On Wed, Aug 18, 2010 at 11:53 AM, Skylar Walker <[email protected]> wrote:
I use Steady State for several Windows computers labs that I maintain. Since I moved to that I haven't had to re-image the computers for anything except to add new software to the image. I recommend it to everyone. The advantage is that as soon as you restart the computer it resets everything to how it was when you enabled it, automatically installs Windows updates at night, and allows an administrator to choose to save changes on logout. The only issue on a personal computer would be file saving. However, if the system is simply used for internet surfing (or as a public lab computer in my case), that shouldn't be a problem.

Sky


On Wed, Aug 18, 2010 at 8:08 AM, Dave Smith <[email protected]> wrote:
On 08/16/2010 09:20 PM, Brian Phillips wrote:
> Similar to Norton Ghost, or something of the like.
>

I've been happy with partimage for this purpose. Rolling back to a fresh
XP install takes about 3 minutes.

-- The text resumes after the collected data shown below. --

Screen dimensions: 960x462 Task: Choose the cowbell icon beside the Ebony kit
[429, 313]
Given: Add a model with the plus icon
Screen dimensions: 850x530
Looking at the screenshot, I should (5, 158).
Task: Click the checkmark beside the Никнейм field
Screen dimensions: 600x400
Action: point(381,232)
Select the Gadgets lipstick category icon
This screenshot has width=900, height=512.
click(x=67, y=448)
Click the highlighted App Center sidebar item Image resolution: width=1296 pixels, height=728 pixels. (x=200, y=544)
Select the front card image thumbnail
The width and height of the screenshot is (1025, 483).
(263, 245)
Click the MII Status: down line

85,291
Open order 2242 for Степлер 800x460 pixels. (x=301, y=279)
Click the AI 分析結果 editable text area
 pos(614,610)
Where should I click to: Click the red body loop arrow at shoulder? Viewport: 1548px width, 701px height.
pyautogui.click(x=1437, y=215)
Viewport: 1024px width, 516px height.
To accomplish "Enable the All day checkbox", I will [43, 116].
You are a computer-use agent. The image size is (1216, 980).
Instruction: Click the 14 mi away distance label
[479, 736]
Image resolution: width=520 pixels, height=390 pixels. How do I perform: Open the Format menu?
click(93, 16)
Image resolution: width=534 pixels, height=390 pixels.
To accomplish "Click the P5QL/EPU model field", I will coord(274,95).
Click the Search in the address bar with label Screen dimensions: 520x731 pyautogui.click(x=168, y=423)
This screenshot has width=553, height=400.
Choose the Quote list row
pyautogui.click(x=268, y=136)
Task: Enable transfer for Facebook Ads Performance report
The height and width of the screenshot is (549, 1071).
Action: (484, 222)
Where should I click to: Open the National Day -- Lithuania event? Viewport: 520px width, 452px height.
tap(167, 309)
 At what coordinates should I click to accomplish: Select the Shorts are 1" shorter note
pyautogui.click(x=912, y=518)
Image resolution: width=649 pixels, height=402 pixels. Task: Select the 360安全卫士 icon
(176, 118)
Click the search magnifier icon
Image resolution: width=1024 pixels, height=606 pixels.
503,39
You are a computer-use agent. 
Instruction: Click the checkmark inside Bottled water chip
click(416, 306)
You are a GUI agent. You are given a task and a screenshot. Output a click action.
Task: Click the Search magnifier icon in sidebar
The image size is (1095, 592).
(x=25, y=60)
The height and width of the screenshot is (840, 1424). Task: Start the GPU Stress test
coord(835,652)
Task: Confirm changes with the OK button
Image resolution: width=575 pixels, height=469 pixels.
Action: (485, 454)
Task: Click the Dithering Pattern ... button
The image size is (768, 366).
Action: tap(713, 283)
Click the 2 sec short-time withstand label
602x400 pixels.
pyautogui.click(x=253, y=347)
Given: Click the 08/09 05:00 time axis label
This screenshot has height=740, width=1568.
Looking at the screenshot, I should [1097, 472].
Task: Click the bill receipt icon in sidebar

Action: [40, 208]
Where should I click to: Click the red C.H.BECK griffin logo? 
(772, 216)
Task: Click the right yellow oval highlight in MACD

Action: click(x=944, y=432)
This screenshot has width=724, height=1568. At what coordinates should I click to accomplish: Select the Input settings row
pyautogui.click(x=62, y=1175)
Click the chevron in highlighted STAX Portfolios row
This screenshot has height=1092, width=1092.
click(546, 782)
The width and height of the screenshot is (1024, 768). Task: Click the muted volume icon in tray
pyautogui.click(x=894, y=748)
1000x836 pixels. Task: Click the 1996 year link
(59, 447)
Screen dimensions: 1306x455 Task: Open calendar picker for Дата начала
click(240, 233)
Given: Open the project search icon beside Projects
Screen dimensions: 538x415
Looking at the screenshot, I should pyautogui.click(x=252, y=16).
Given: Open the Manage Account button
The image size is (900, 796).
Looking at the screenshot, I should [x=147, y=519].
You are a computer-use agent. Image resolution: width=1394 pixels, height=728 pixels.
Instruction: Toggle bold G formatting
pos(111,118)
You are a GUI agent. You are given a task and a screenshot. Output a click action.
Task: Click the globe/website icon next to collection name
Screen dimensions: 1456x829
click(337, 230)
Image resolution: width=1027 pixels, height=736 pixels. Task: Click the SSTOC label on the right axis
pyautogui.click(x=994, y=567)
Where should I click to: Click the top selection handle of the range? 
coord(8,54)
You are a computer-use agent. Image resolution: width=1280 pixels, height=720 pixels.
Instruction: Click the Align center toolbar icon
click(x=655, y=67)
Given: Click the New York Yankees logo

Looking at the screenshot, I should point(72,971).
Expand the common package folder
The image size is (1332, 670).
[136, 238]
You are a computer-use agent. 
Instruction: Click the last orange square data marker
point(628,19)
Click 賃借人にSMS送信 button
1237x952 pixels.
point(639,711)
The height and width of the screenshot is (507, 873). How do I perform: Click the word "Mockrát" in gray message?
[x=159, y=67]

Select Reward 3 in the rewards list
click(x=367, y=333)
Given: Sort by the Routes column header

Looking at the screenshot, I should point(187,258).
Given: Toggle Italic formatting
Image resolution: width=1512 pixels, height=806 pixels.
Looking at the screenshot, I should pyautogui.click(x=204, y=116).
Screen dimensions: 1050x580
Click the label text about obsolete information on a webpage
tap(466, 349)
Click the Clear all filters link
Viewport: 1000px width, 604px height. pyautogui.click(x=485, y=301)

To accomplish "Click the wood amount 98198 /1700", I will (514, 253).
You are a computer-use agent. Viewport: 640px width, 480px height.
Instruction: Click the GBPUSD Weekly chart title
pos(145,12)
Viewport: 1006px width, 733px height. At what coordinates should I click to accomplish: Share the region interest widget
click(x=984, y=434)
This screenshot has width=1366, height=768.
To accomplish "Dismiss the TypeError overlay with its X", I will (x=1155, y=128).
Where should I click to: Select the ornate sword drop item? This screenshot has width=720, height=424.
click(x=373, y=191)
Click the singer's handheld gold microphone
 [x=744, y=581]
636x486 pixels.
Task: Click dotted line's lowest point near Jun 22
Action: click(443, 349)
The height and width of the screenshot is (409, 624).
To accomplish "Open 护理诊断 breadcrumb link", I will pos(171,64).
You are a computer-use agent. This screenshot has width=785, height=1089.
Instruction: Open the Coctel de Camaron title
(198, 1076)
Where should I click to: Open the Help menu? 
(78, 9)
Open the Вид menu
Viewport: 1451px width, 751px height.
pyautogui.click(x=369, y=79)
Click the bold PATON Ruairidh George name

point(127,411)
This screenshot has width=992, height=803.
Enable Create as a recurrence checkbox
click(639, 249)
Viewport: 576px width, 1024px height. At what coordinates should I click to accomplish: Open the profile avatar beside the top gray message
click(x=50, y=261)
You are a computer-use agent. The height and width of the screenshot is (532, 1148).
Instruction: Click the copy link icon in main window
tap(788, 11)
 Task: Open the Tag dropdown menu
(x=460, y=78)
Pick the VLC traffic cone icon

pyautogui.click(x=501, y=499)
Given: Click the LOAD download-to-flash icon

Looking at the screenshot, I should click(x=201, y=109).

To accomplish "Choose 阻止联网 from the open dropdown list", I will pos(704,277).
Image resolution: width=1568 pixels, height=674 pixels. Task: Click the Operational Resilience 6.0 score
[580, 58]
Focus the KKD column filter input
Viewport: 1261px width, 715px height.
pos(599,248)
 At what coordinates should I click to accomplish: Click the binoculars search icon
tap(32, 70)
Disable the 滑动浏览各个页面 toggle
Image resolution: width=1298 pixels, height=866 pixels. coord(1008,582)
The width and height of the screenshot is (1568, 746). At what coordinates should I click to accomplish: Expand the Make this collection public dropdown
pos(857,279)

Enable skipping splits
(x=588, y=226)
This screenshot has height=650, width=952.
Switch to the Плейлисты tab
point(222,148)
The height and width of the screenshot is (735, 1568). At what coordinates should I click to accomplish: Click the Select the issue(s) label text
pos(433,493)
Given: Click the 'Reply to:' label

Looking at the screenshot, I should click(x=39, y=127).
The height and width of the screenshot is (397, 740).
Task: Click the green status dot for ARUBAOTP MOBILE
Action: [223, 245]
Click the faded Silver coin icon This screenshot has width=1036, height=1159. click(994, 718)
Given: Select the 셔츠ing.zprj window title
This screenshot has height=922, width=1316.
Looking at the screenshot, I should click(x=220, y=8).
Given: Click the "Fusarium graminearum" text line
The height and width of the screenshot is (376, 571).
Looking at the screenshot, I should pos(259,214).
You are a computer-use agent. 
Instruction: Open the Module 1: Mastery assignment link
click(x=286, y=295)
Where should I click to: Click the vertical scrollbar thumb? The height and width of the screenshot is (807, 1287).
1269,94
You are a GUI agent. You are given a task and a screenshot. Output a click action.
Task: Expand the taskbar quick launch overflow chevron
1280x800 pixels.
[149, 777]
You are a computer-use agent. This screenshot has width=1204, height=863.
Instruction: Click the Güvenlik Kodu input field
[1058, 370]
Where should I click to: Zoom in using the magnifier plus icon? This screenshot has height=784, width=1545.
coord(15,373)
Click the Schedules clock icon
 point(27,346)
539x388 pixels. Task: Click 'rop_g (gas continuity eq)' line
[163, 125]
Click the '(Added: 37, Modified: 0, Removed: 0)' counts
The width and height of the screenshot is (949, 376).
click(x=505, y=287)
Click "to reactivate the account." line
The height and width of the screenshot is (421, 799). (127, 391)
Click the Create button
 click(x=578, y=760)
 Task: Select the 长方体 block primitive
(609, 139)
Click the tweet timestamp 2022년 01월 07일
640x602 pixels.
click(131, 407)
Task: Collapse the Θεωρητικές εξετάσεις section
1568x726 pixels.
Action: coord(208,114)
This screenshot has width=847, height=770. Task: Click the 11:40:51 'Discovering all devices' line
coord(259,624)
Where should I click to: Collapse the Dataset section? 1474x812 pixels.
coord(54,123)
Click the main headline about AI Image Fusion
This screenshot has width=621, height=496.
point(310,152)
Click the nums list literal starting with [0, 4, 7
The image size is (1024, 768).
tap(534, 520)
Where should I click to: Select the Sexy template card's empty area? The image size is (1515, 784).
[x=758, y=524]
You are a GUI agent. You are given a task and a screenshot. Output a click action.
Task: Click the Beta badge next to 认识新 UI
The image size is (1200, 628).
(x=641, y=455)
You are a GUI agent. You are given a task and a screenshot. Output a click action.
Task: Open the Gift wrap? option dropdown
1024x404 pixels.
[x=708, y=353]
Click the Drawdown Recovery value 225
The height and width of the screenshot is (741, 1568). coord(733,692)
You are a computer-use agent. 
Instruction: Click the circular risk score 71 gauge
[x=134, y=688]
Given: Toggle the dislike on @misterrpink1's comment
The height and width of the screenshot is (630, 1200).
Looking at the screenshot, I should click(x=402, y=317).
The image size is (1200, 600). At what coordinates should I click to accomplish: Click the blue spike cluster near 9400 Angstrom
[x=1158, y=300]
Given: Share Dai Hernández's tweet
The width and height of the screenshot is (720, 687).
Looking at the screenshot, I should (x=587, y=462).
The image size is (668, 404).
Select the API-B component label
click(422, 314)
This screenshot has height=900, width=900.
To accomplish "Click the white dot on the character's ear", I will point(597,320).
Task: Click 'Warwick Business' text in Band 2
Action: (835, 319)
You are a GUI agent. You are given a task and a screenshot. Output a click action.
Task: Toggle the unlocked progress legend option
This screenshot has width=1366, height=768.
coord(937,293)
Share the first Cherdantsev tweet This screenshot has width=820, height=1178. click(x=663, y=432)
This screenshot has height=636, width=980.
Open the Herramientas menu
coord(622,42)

I would set it up like this:

Partition 1: Linux installation (with partimage)
Partition 2: Windows installation
Grub: Boots windows by default.

Boot into Linux, and take a disk image of partition 2 and store it on
partition 1. Then, when you need to revert to a fresh XP install, just
boot into Linux, run partimage and restore the XP partition.

The only tricky part is keeping up with Microsoft updates. Every time a
security patch comes out, you'll probably need to re-image. Using a VM
would probably be easier in this respect.